(REQUIREMENTS)
Copy out the lines running from the start of the items through the line that contains "Action: (x=96, y=94)", both included, without changing them.

Dataset excerpt
━━━

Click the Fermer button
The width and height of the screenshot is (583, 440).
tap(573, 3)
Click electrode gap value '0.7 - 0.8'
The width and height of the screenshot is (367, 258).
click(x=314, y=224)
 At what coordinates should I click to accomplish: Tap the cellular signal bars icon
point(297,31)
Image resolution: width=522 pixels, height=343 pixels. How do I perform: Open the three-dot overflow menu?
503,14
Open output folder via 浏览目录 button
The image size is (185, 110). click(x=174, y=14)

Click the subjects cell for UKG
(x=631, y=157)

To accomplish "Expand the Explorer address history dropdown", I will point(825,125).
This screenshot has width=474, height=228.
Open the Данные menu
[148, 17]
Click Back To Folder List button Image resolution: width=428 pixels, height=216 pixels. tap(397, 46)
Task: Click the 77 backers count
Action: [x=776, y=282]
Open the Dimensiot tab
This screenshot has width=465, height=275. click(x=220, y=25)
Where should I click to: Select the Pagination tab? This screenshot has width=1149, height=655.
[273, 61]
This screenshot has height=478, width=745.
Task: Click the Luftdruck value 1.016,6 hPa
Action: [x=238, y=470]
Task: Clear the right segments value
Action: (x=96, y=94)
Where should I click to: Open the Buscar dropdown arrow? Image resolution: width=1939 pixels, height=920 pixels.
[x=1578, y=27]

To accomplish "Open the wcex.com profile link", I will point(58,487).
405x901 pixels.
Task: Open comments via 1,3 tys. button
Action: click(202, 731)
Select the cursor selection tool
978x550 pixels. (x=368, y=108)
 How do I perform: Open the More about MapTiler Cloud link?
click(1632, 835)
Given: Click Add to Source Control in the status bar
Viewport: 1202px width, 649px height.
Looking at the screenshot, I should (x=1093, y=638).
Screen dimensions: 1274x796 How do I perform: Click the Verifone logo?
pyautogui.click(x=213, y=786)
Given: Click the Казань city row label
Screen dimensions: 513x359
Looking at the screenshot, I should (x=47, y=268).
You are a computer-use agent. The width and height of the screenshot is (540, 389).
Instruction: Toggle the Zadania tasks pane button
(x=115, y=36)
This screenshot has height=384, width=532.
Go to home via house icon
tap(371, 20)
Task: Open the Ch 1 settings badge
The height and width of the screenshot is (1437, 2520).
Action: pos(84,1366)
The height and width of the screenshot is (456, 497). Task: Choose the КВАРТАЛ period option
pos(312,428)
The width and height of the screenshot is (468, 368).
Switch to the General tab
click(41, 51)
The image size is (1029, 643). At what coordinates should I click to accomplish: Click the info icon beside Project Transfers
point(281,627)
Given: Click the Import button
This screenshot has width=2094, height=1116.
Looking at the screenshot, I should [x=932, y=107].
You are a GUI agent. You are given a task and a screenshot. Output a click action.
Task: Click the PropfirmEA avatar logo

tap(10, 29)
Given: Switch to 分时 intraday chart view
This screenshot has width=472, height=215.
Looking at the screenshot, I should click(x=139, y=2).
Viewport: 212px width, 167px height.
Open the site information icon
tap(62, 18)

━━━

(TASK RESPONSE)
Click the Fermer button
The width and height of the screenshot is (583, 440).
tap(573, 3)
Click electrode gap value '0.7 - 0.8'
The width and height of the screenshot is (367, 258).
click(x=314, y=224)
 At what coordinates should I click to accomplish: Tap the cellular signal bars icon
point(297,31)
Image resolution: width=522 pixels, height=343 pixels. How do I perform: Open the three-dot overflow menu?
503,14
Open output folder via 浏览目录 button
The image size is (185, 110). click(x=174, y=14)

Click the subjects cell for UKG
(x=631, y=157)

To accomplish "Expand the Explorer address history dropdown", I will point(825,125).
This screenshot has width=474, height=228.
Open the Данные menu
[148, 17]
Click Back To Folder List button Image resolution: width=428 pixels, height=216 pixels. tap(397, 46)
Task: Click the 77 backers count
Action: [x=776, y=282]
Open the Dimensiot tab
This screenshot has width=465, height=275. click(x=220, y=25)
Where should I click to: Select the Pagination tab? This screenshot has width=1149, height=655.
[273, 61]
This screenshot has height=478, width=745.
Task: Click the Luftdruck value 1.016,6 hPa
Action: [x=238, y=470]
Task: Clear the right segments value
Action: (x=96, y=94)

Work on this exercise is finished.